• Your task
Rewrite all of the entries below, swapping "GUI agent" for "desktop assistant" wherever it appears and leaving everything else unchanged.

=== Data listing ===

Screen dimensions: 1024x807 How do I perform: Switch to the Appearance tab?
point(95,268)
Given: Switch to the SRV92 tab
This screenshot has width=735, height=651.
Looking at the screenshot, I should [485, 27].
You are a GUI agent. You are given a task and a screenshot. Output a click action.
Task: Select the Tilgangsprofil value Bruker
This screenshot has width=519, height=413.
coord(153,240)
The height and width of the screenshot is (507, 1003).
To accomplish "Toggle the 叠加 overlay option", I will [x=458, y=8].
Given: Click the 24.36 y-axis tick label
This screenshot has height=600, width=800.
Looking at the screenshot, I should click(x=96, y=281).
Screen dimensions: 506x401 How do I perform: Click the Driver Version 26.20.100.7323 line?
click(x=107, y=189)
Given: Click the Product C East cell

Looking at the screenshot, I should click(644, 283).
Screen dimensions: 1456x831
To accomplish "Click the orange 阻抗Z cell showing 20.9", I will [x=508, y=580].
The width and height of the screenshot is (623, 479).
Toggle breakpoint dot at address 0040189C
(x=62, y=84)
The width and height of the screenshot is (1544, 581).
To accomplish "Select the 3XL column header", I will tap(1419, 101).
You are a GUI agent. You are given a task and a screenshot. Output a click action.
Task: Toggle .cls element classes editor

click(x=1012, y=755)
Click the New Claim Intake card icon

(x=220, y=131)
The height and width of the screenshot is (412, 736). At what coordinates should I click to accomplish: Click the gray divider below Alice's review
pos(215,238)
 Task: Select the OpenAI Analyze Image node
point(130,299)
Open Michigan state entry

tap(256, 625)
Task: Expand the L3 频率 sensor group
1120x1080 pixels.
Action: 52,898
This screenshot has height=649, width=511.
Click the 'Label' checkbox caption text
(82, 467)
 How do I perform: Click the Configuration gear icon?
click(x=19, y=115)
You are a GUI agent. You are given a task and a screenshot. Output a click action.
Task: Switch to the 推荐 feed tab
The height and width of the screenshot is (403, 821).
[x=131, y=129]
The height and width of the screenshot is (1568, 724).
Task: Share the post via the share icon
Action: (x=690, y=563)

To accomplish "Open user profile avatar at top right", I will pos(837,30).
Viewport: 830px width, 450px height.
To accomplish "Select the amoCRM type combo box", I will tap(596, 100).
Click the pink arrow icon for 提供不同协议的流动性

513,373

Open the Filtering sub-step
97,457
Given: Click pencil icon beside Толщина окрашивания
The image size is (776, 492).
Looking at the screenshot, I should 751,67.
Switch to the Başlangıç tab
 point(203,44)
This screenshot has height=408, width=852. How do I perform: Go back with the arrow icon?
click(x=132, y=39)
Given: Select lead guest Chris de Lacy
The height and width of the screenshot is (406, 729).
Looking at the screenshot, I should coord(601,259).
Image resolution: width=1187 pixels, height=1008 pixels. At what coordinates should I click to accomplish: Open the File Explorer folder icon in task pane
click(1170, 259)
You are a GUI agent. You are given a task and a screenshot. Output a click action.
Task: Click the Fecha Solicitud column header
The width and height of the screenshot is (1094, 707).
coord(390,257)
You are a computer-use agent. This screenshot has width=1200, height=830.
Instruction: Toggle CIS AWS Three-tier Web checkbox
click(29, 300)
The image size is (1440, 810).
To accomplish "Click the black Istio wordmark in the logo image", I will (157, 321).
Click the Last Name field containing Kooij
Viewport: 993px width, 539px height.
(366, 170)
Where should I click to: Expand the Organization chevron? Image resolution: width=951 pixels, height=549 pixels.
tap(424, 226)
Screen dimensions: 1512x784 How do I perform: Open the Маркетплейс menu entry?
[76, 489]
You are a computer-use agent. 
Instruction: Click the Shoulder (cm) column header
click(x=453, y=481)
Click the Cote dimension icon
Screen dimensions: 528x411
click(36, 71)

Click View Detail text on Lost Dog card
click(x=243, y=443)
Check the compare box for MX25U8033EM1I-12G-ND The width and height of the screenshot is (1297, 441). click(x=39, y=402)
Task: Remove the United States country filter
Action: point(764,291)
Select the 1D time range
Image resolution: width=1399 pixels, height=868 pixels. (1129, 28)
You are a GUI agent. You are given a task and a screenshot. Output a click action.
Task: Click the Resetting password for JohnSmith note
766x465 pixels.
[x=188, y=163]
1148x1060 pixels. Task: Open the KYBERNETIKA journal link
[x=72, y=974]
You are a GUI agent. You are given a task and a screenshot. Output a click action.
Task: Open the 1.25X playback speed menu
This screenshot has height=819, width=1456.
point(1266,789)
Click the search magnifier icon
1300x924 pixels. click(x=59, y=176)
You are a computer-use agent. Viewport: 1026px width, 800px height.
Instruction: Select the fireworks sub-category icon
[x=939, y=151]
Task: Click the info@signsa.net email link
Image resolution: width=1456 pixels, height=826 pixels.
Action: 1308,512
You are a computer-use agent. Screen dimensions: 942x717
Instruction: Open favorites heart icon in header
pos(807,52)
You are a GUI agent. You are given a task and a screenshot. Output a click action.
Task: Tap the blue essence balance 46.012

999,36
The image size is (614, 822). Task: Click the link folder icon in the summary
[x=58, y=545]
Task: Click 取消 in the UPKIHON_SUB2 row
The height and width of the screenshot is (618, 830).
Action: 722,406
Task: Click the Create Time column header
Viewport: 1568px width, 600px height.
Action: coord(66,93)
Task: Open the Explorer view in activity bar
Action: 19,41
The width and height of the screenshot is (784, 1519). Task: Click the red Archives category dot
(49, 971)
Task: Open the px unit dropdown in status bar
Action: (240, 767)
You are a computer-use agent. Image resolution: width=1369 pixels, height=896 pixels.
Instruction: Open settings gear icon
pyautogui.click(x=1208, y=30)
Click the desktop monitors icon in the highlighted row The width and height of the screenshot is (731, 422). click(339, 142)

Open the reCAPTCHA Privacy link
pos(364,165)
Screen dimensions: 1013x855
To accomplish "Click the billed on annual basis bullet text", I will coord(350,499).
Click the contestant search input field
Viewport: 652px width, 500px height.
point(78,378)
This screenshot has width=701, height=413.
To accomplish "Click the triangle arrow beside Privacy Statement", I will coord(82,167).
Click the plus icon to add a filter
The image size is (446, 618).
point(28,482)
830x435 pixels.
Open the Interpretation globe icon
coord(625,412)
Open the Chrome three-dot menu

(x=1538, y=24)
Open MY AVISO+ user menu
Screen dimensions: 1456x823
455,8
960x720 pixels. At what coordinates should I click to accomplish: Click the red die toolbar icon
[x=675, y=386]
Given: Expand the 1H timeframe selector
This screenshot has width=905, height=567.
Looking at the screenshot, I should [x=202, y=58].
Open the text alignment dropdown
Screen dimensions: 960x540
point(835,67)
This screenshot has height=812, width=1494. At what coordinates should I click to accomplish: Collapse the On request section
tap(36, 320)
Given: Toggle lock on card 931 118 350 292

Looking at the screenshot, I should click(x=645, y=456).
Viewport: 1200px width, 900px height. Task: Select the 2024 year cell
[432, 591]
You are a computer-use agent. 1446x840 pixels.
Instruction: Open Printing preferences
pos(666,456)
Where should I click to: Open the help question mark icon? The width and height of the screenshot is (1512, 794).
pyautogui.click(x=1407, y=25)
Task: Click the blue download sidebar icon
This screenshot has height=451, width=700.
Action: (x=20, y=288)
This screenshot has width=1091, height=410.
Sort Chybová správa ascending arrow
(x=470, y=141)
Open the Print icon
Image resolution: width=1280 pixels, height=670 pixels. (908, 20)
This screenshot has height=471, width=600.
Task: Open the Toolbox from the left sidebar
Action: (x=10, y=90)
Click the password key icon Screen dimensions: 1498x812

===

• Output below
Screen dimensions: 1024x807 How do I perform: Switch to the Appearance tab?
point(95,268)
Given: Switch to the SRV92 tab
This screenshot has width=735, height=651.
Looking at the screenshot, I should [485, 27].
You are a desktop assistant. You are given a task and a screenshot. Output a click action.
Task: Select the Tilgangsprofil value Bruker
This screenshot has width=519, height=413.
coord(153,240)
The height and width of the screenshot is (507, 1003).
To accomplish "Toggle the 叠加 overlay option", I will [x=458, y=8].
Given: Click the 24.36 y-axis tick label
This screenshot has height=600, width=800.
Looking at the screenshot, I should click(x=96, y=281).
Screen dimensions: 506x401 How do I perform: Click the Driver Version 26.20.100.7323 line?
click(x=107, y=189)
Given: Click the Product C East cell

Looking at the screenshot, I should click(644, 283).
Screen dimensions: 1456x831
To accomplish "Click the orange 阻抗Z cell showing 20.9", I will [x=508, y=580].
The width and height of the screenshot is (623, 479).
Toggle breakpoint dot at address 0040189C
(x=62, y=84)
The width and height of the screenshot is (1544, 581).
To accomplish "Select the 3XL column header", I will tap(1419, 101).
You are a desktop assistant. You are given a task and a screenshot. Output a click action.
Task: Toggle .cls element classes editor

click(x=1012, y=755)
Click the New Claim Intake card icon

(x=220, y=131)
The height and width of the screenshot is (412, 736). At what coordinates should I click to accomplish: Click the gray divider below Alice's review
pos(215,238)
 Task: Select the OpenAI Analyze Image node
point(130,299)
Open Michigan state entry

tap(256, 625)
Task: Expand the L3 频率 sensor group
1120x1080 pixels.
Action: 52,898
This screenshot has height=649, width=511.
Click the 'Label' checkbox caption text
(82, 467)
 How do I perform: Click the Configuration gear icon?
click(x=19, y=115)
You are a desktop assistant. You are given a task and a screenshot. Output a click action.
Task: Switch to the 推荐 feed tab
The height and width of the screenshot is (403, 821).
[x=131, y=129]
The height and width of the screenshot is (1568, 724).
Task: Share the post via the share icon
Action: (x=690, y=563)

To accomplish "Open user profile avatar at top right", I will pos(837,30).
Viewport: 830px width, 450px height.
To accomplish "Select the amoCRM type combo box", I will tap(596, 100).
Click the pink arrow icon for 提供不同协议的流动性

513,373

Open the Filtering sub-step
97,457
Given: Click pencil icon beside Толщина окрашивания
The image size is (776, 492).
Looking at the screenshot, I should 751,67.
Switch to the Başlangıç tab
 point(203,44)
This screenshot has height=408, width=852. How do I perform: Go back with the arrow icon?
click(x=132, y=39)
Given: Select lead guest Chris de Lacy
The height and width of the screenshot is (406, 729).
Looking at the screenshot, I should coord(601,259).
Image resolution: width=1187 pixels, height=1008 pixels. At what coordinates should I click to accomplish: Open the File Explorer folder icon in task pane
click(1170, 259)
You are a desktop assistant. You are given a task and a screenshot. Output a click action.
Task: Click the Fecha Solicitud column header
The width and height of the screenshot is (1094, 707).
coord(390,257)
You are a computer-use agent. This screenshot has width=1200, height=830.
Instruction: Toggle CIS AWS Three-tier Web checkbox
click(29, 300)
The image size is (1440, 810).
To accomplish "Click the black Istio wordmark in the logo image", I will (157, 321).
Click the Last Name field containing Kooij
Viewport: 993px width, 539px height.
(366, 170)
Where should I click to: Expand the Organization chevron? Image resolution: width=951 pixels, height=549 pixels.
tap(424, 226)
Screen dimensions: 1512x784 How do I perform: Open the Маркетплейс menu entry?
[76, 489]
You are a computer-use agent. 
Instruction: Click the Shoulder (cm) column header
click(x=453, y=481)
Click the Cote dimension icon
Screen dimensions: 528x411
click(36, 71)

Click View Detail text on Lost Dog card
click(x=243, y=443)
Check the compare box for MX25U8033EM1I-12G-ND The width and height of the screenshot is (1297, 441). click(x=39, y=402)
Task: Remove the United States country filter
Action: point(764,291)
Select the 1D time range
Image resolution: width=1399 pixels, height=868 pixels. (1129, 28)
You are a desktop assistant. You are given a task and a screenshot. Output a click action.
Task: Click the Resetting password for JohnSmith note
766x465 pixels.
[x=188, y=163]
1148x1060 pixels. Task: Open the KYBERNETIKA journal link
[x=72, y=974]
You are a desktop assistant. You are given a task and a screenshot. Output a click action.
Task: Open the 1.25X playback speed menu
This screenshot has height=819, width=1456.
point(1266,789)
Click the search magnifier icon
1300x924 pixels. click(x=59, y=176)
You are a computer-use agent. Viewport: 1026px width, 800px height.
Instruction: Select the fireworks sub-category icon
[x=939, y=151]
Task: Click the info@signsa.net email link
Image resolution: width=1456 pixels, height=826 pixels.
Action: 1308,512
You are a computer-use agent. Screen dimensions: 942x717
Instruction: Open favorites heart icon in header
pos(807,52)
You are a desktop assistant. You are given a task and a screenshot. Output a click action.
Task: Tap the blue essence balance 46.012

999,36
The image size is (614, 822). Task: Click the link folder icon in the summary
[x=58, y=545]
Task: Click 取消 in the UPKIHON_SUB2 row
The height and width of the screenshot is (618, 830).
Action: 722,406
Task: Click the Create Time column header
Viewport: 1568px width, 600px height.
Action: coord(66,93)
Task: Open the Explorer view in activity bar
Action: 19,41
The width and height of the screenshot is (784, 1519). Task: Click the red Archives category dot
(49, 971)
Task: Open the px unit dropdown in status bar
Action: (240, 767)
You are a computer-use agent. Image resolution: width=1369 pixels, height=896 pixels.
Instruction: Open settings gear icon
pyautogui.click(x=1208, y=30)
Click the desktop monitors icon in the highlighted row The width and height of the screenshot is (731, 422). click(339, 142)

Open the reCAPTCHA Privacy link
pos(364,165)
Screen dimensions: 1013x855
To accomplish "Click the billed on annual basis bullet text", I will coord(350,499).
Click the contestant search input field
Viewport: 652px width, 500px height.
point(78,378)
This screenshot has width=701, height=413.
To accomplish "Click the triangle arrow beside Privacy Statement", I will coord(82,167).
Click the plus icon to add a filter
The image size is (446, 618).
point(28,482)
830x435 pixels.
Open the Interpretation globe icon
coord(625,412)
Open the Chrome three-dot menu

(x=1538, y=24)
Open MY AVISO+ user menu
Screen dimensions: 1456x823
455,8
960x720 pixels. At what coordinates should I click to accomplish: Click the red die toolbar icon
[x=675, y=386]
Given: Expand the 1H timeframe selector
This screenshot has width=905, height=567.
Looking at the screenshot, I should [x=202, y=58].
Open the text alignment dropdown
Screen dimensions: 960x540
point(835,67)
This screenshot has height=812, width=1494. At what coordinates should I click to accomplish: Collapse the On request section
tap(36, 320)
Given: Toggle lock on card 931 118 350 292

Looking at the screenshot, I should click(x=645, y=456).
Viewport: 1200px width, 900px height. Task: Select the 2024 year cell
[432, 591]
You are a computer-use agent. 1446x840 pixels.
Instruction: Open Printing preferences
pos(666,456)
Where should I click to: Open the help question mark icon? The width and height of the screenshot is (1512, 794).
pyautogui.click(x=1407, y=25)
Task: Click the blue download sidebar icon
This screenshot has height=451, width=700.
Action: (x=20, y=288)
This screenshot has width=1091, height=410.
Sort Chybová správa ascending arrow
(x=470, y=141)
Open the Print icon
Image resolution: width=1280 pixels, height=670 pixels. (908, 20)
This screenshot has height=471, width=600.
Task: Open the Toolbox from the left sidebar
Action: (x=10, y=90)
Click the password key icon Screen dimensions: 1498x812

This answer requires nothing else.